Test strips could detect cervical cancer earlier
Purdue researchers are developing technology that could lead to the early detection of cervical cancer with low-cost, easy-to-use, lateral flow test strips similar to home pregnancy tests.
"This field really needs an additional way to test for cervical cancer. A test that can report cervical cancer right away is very instrumental in a lot of low- and middle-income countries where women often get HPV tests and then never come back," said Joseph Irudayaraj, professor of biological engineering in Purdue's School of Agricultural and Biological Engineering. "In higher-income countries, it's important that anything beyond HPV tests have the ability to complement those tests."
The fourth most common type of cancer for women, cervical cancer is potentially curable if detected early. However, it still claims many lives among women living in low- and middle-income countries. According to the World Cancer Research Fund International, about 84% of cervical cancer cases occur in less developed countries.
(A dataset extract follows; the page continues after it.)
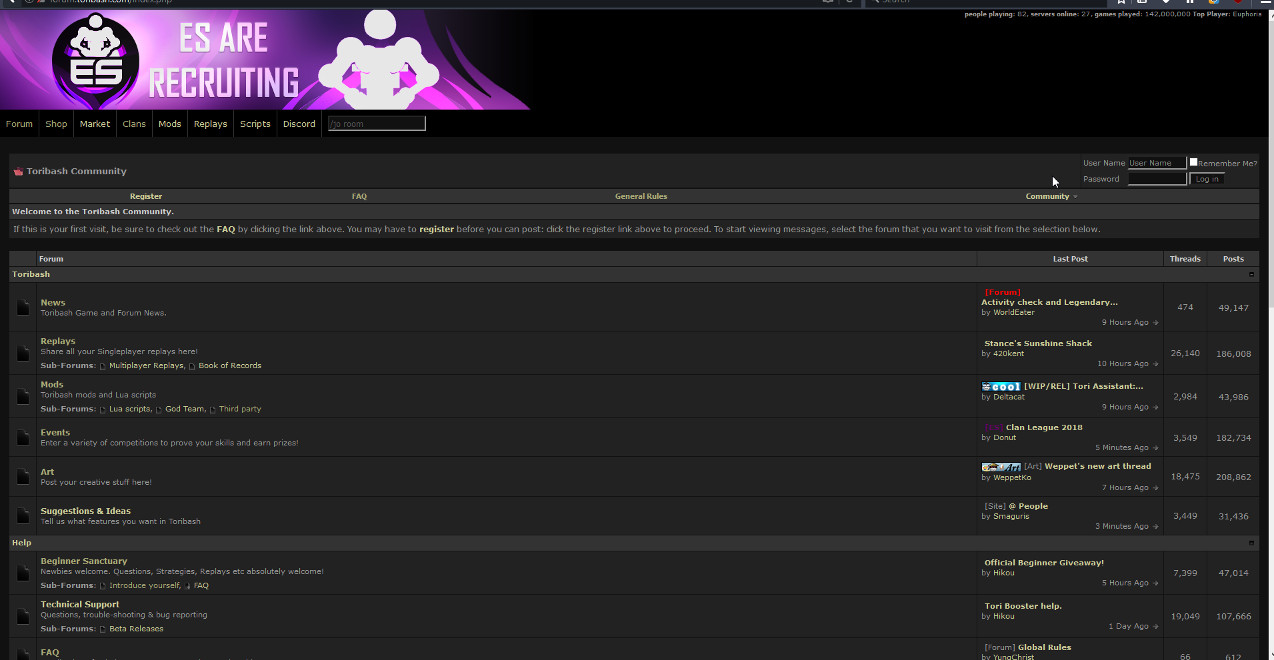Click the art thumbnail icon in Weppet's thread row
This screenshot has width=1274, height=660.
tap(1001, 466)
Current testing relies on detection of the human papillomavirus or HPV, an infection that could inform on the presence of a cervical disease. The HPV test has poor specificity. Hence, there is a need for alternative or complementary evaluation.
The Purdue researchers' technology is taking testing a step further, attempting to detect cervical cancer in its early stages with a specialized test strip resembling a home pregnancy test, with unparalleled sensitivity.
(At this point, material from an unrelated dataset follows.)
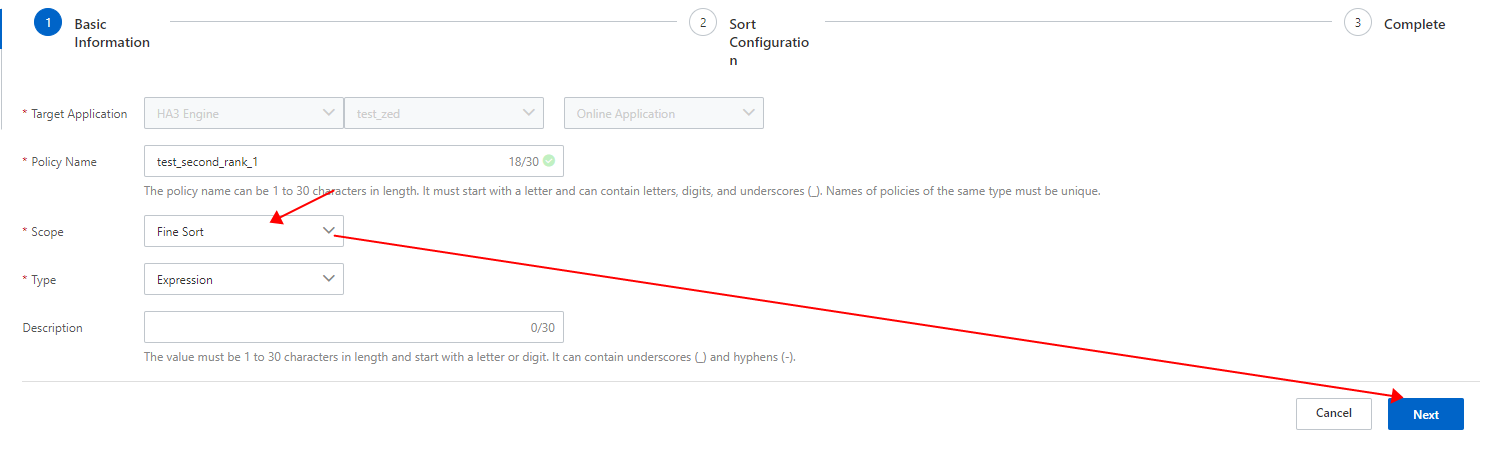Click the step 2 circle icon
The width and height of the screenshot is (1495, 458).
tap(703, 22)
The technology works by changing the strip's color within 15-30 minutes to indicate the presence of specific proteins associated with cervical cancer. Researchers have proven the concept and are working on an early prototype of the technology.
"We're working to greatly improve the detection limit of our testing," said Wen Ren, a Purdue postdoctoral researcher working with Irudayaraj. "That will make it much easier to detect cervical cancer based on a very low amount of markers in smaller samples."
The biomarkers are in collaboration with Dr. Sulma Mohammed, associate professor of cancer biology in Purdue's College of Veterinary Medicine. In addition to cervical cancer, researchers believe this technology could one day be instrumental in early detection of other diseases, as well, including infectious pathogens.
A USDA grant is helping fund the research. Researchers are seeking additional funding in addition to corporate collaborators to help advance the research.